Wargames Training — Environment Specification¶
Reference document for BattalionEnv — the Gymnasium 1v1 battalion
reinforcement learning environment.
Overview¶
BattalionEnv is a continuous 2D battle simulation where the agent controls
a Blue battalion against a Red opponent. The environment follows the
standard gymnasium.Env API.
from envs.battalion_env import BattalionEnv
env = BattalionEnv()
obs, info = env.reset(seed=42)
for _ in range(500):
action = env.action_space.sample()
obs, reward, terminated, truncated, info = env.step(action)
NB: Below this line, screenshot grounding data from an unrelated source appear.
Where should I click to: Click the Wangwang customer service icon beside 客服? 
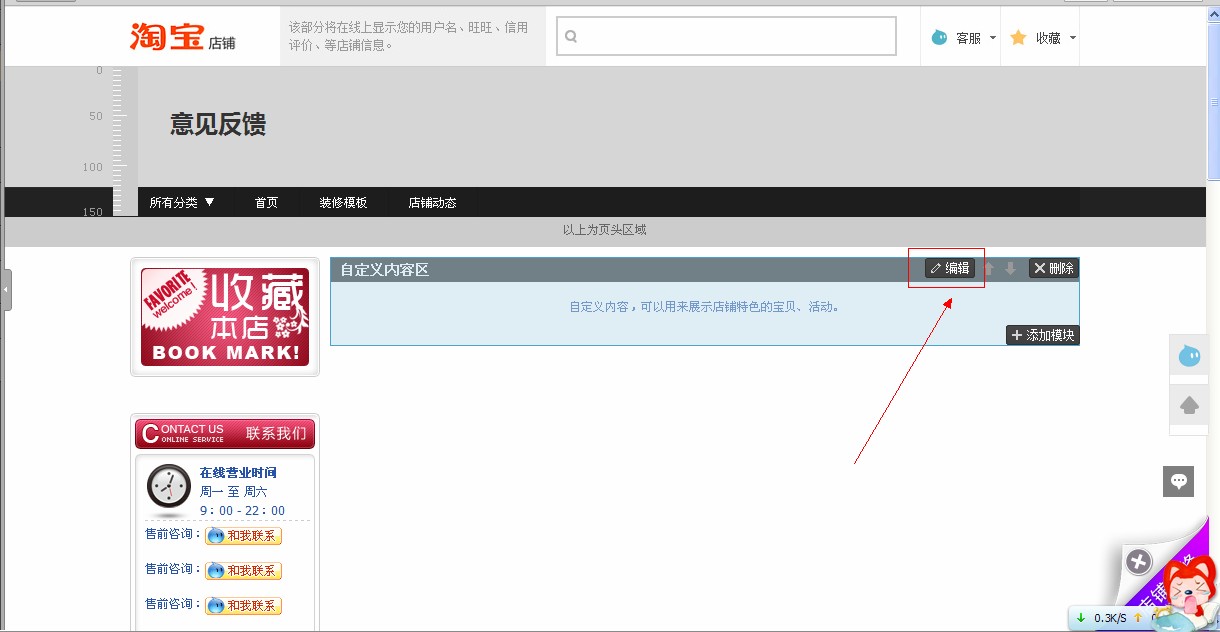point(938,36)
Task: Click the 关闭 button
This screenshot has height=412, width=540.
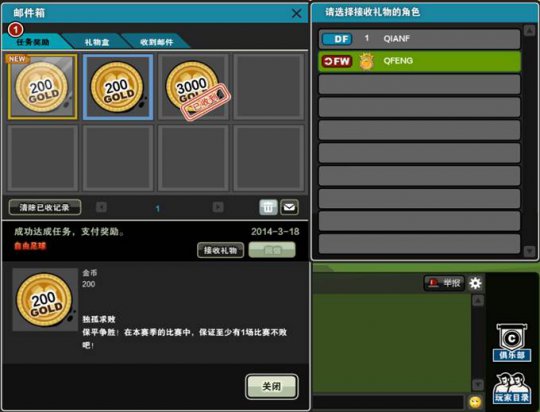Action: click(x=272, y=387)
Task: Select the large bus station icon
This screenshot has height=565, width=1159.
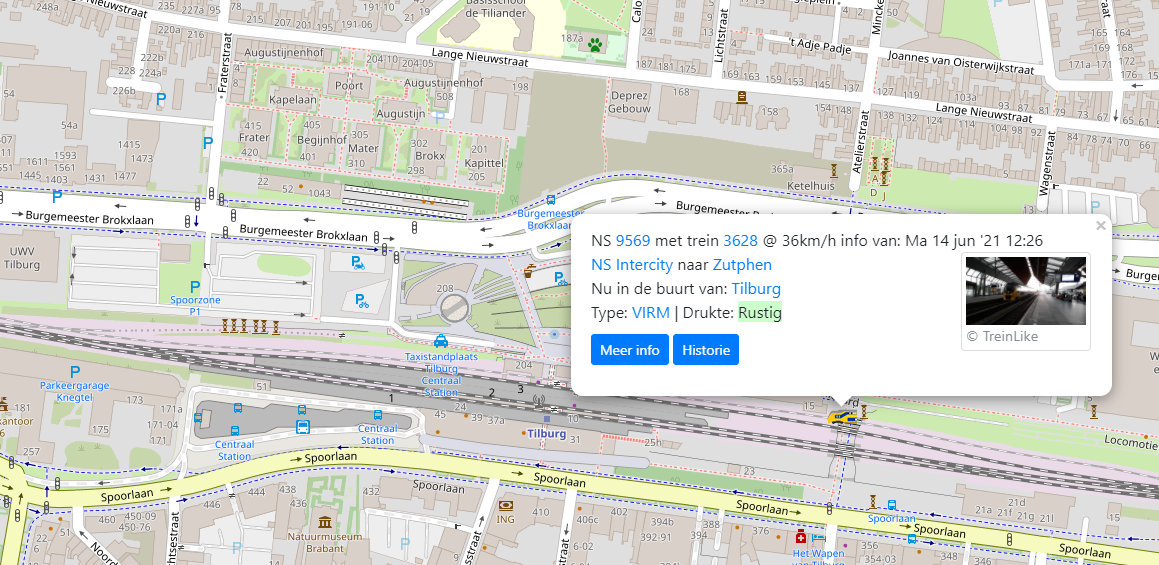Action: (302, 427)
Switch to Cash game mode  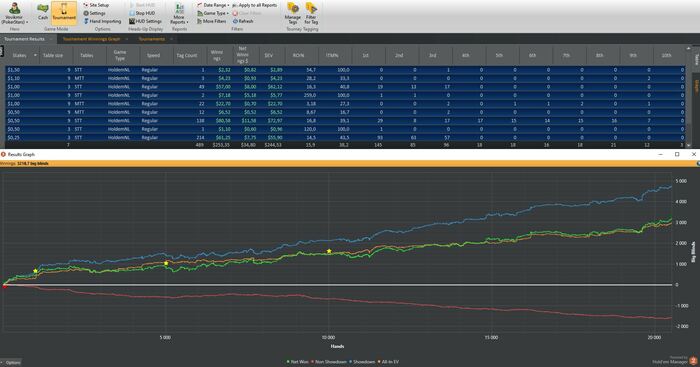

if terminated or truncated:
break
env.close()
Observation Space¶
Box(shape=(12,), dtype=float32)
| Index | Feature | Range | Description |
|---|---|---|---|
| 0 | blue_x |
[0, 1] |
Blue x-position normalised by map width |
| 1 | blue_y |
[0, 1] |
Blue y-position normalised by map height |
| 2 | cos(blue_θ) |
[-1, 1] |
Cosine of Blue's heading angle |
| 3 | sin(blue_θ) |
[-1, 1] |
Sine of Blue's heading angle |
| 4 | blue_strength |
[0, 1] |
Blue's remaining combat strength (1 = full) |
| 5 | blue_morale |
[0, 1] |
Blue's current morale (1 = full) |
| 6 | dist_to_red |
[0, 1] |
Euclidean distance to Red, normalised by map diagonal |
| 7 | cos(bearing_to_red) |
[-1, 1] |
Cosine of bearing from Blue to Red |
| 8 | sin(bearing_to_red) |
[-1, 1] |
Sine of bearing from Blue to Red |
| 9 | red_strength |
[0, 1] |
Red's remaining combat strength (1 = full) |
| 10 | red_morale |
[0, 1] |
Red's current morale (1 = full) |
| 11 | step_norm |
[0, 1] |
Current step / max_steps |
Conventions:
- All positions are normalised by map dimensions (map_width, map_height).
- All angles are represented as (cos θ, sin θ) pairs — never raw radians.
- Distances are normalised by the map diagonal
(sqrt(map_width² + map_height²)).
Action Space¶
Box(shape=(3,), dtype=float32)
| Index | Name | Range | Effect |
|---|---|---|---|
| 0 | move |
[-1, 1] |
Movement: positive = forward, negative = backward; scaled by max_speed |
| 1 | rotate |
[-1, 1] |
Rotation: positive = counter-clockwise; scaled by max_turn_rate |
| 2 | fire |
[0, 1] |
Fire intensity this step (0 = cease fire, 1 = full volley) |
All action values outside the declared range are clipped by the environment.
Constructor Parameters¶
BattalionEnv(
map_width=1000.0, # Map width in metres
map_height=1000.0, # Map height in metres
max_steps=500, # Episode length cap
terrain=None, # Optional fixed TerrainMap
randomize_terrain=True, # Generate new terrain each episode
hill_speed_factor=0.5, # Speed multiplier on max-elevation hills
curriculum_level=5, # Red opponent difficulty (1–5)
reward_weights=None, # RewardWeights instance (or None for defaults)
red_policy=None, # Optional policy to drive Red (SB3 model)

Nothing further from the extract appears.